It is this double consciousness that informs the work of the autobiographers of my study: the awareness of the autobiographical self as decentered, multiple, fragmented, and divided against itself in the act of observing and being; and the simultaneous insistence on the presence of an integrated, authorial self, located in a body, a place, and a time. Photographs enter the autobiographical narrative to support both of these apparently opposing views; photography placed in conjunction with autobiographical texts helps to unpack the issue of reference in all its complexity.

It would have been possible (and rewarding) to write a book on the "naive" use of photographs as illustrations in popular autobiography, where simulacra of family albums for athletes, royalty, Hollywood figures, generals and politicians appear as a "natural" and expected supplement to the autobiographical text. This is a subject deserving serious attention, for it is precisely uninterrogated presentations of photography and autobiography that can work toward the most powerful support of unconscious ideological assumptions.4 But I decided instead to focus on four literary authors whose autobiographical texts and photographs express a consciousness of the problem of referring to the self in language and in image. These authors are themselves theoreticians (although not all of them would think of themselves as such) and they come to my aid with fascinating reflections on the presence of photography in their visualizations and articulations of selfhood.

strindberg An immediate and obvious objection can be raised about the lack of symmetry in my objects of study; in autobiography, the object and subject of the text are the same--the author writes his or her own life story. Photographs, on the other hand, most frequently interject a third party into the process of recording an image; the photographer and the photographed subject are usually not the same person. I can respond to this objection in several ways, and I do wish to consider it seriously, since it touches at the core of my arguments and my reasons for selecting these particular four authors for study. First, and most superficially, it does sometimes occur that individuals make photographs of themselves, and this act is, in and of itself, interesting to any scholar concerned with autobiography. One of the authors of this study, August Strindberg, worked on a textual and photographic record of himself throughout his life. Constantly retooling his philosophy and methodology, he took up the camera at various moments and pointed it at himself in order to create (as he thought) the "truest" possible image.
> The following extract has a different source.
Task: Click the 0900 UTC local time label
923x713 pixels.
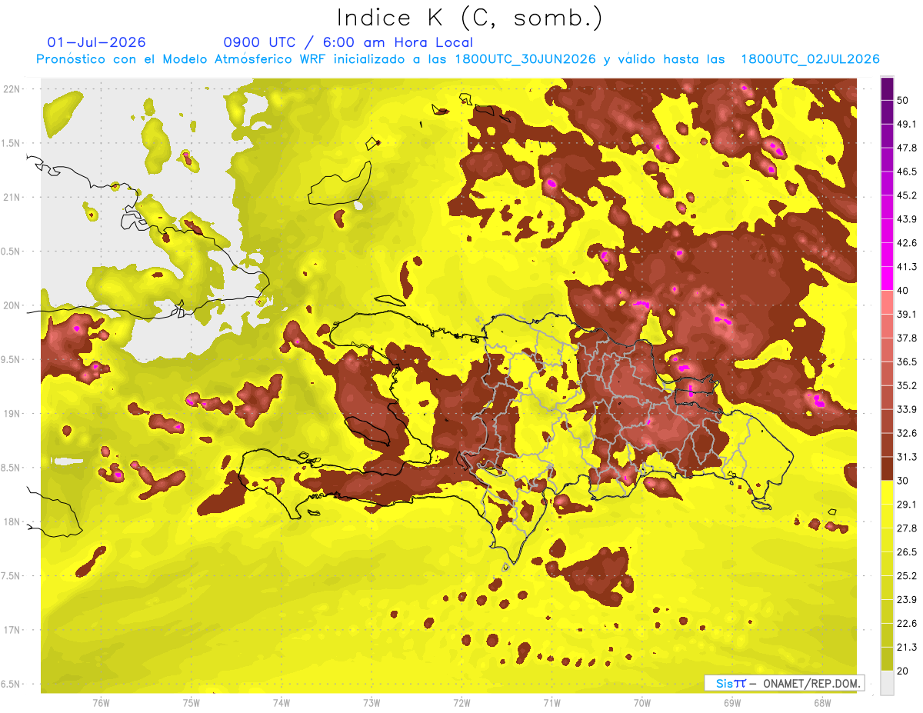Action: point(348,42)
His image of himself as self-photographer and photographed subject finds clear reflection in his textual self-image, as well.

Second, an individual can forge a photographic self-image through canny manipulation of photographers and the economic and cultural institutions surrounding the production and publication of photography, thus maintaining a kind of "authorship" of self-image. I was first inspired to study parallels between photographic and autobiographical self-imaging while studying the work of Mark Twain, whose staging of over 500 individual photographic self-images propelled him into the visual and cultural awareness of people throughout the world, allowing him to overcome through photography the limitations imposed on texts by difficulties of translation.

Taking another, more penetrating look at Strindberg and Twain uncovers a deeper layer of complexity in the act of self-representation, however. In both cases, the authors strove to achieve more perfect control of the their self-images through a direct control of the photographic process. Strindberg strictly limited the number of photographic portraits by other photographers, proclaiming that "[his] soul . . . came out better in [his] own photographs than in others" (Ahlström and Eklund 1961:182). For his part, Twain encouraged photographers, even inviting them into his bedroom, but he kept a fierce watch on the publication and distribution of his photographic image, threatening photographers with legal action when he felt they had overstepped their bounds. But what, precisely, are the bounds in this case? Who has final authority over images--the photographer or the photographed subject?

The English idiom "to take a photograph" begins to say something of the parasitic relationship between the photographer and the person or objects within the photographic frame. Photographers are said to "take" an image of a person precisely because we naturally assume at some level that images of us belong to us. It is not polite, for instance, to take a photograph of a stranger without asking permission. It would constitute a kind of betrayal to take a photograph of a friend secretly, blow it up to life-size, and post it around the community. Actual photographic practice, however, opens up the possibility that strangers will see our image in public spheres, perhaps in a newspaper photograph, or in a school yearbook, or hung as an advertisement in a photographer's studio, where the photographer owns our image. Images can represent the most intimate expression of ourselves--our body, the self normally exposed only to those whom we see and/or know--and images allow the escape of our private or guarded public sphere into the unguarded public.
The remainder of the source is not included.